• Requirement: Find every line below with the word "agent". Then give only how many there are.

• Data for processing:
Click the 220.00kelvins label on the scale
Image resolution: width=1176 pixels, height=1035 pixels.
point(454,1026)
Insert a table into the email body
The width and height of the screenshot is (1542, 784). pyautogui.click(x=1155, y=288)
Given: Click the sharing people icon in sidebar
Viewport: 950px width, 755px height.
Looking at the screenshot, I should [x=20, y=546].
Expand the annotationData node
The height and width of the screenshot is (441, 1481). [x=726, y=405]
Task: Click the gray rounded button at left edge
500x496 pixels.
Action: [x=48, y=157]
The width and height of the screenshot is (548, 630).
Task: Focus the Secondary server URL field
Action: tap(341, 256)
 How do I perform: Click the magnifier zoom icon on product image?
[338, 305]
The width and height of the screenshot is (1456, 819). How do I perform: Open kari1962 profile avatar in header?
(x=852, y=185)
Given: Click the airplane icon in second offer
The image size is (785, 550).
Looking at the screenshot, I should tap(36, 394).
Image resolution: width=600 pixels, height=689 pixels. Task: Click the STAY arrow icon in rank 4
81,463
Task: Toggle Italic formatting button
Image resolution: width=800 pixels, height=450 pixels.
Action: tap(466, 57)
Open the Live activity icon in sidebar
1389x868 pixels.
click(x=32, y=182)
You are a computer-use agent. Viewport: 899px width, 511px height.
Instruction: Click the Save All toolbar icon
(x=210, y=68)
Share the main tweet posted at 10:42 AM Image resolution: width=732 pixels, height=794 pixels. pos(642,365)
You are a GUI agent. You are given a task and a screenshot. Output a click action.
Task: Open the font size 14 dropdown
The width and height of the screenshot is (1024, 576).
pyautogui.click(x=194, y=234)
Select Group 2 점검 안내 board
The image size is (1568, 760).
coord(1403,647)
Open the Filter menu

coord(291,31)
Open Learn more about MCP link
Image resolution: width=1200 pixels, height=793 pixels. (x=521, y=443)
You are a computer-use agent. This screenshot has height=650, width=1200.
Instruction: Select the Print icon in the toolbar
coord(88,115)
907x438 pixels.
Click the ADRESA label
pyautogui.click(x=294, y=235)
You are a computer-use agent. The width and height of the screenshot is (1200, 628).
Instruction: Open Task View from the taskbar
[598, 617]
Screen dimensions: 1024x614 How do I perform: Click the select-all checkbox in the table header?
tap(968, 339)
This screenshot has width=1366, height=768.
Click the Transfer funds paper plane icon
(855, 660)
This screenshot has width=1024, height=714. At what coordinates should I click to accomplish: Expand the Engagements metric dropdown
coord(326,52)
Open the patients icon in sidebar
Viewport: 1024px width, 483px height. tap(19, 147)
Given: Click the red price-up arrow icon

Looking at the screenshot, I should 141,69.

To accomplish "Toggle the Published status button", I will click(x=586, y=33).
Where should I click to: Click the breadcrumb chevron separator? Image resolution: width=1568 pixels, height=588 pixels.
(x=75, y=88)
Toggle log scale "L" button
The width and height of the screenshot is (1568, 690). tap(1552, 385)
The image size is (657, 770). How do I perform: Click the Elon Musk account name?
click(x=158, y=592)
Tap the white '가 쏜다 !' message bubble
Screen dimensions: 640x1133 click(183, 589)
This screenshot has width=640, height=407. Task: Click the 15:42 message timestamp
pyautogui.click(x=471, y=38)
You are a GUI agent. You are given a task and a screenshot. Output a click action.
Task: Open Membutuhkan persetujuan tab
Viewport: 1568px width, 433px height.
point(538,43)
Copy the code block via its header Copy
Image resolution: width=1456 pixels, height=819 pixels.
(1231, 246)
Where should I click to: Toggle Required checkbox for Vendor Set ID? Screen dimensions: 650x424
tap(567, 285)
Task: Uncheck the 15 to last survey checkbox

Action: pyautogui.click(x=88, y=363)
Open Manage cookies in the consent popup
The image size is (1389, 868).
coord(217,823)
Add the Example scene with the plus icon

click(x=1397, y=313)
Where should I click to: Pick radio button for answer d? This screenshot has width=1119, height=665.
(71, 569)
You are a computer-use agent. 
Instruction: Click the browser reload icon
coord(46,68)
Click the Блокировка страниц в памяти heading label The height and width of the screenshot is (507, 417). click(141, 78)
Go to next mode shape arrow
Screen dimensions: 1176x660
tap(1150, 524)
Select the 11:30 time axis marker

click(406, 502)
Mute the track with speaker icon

• Response area: 6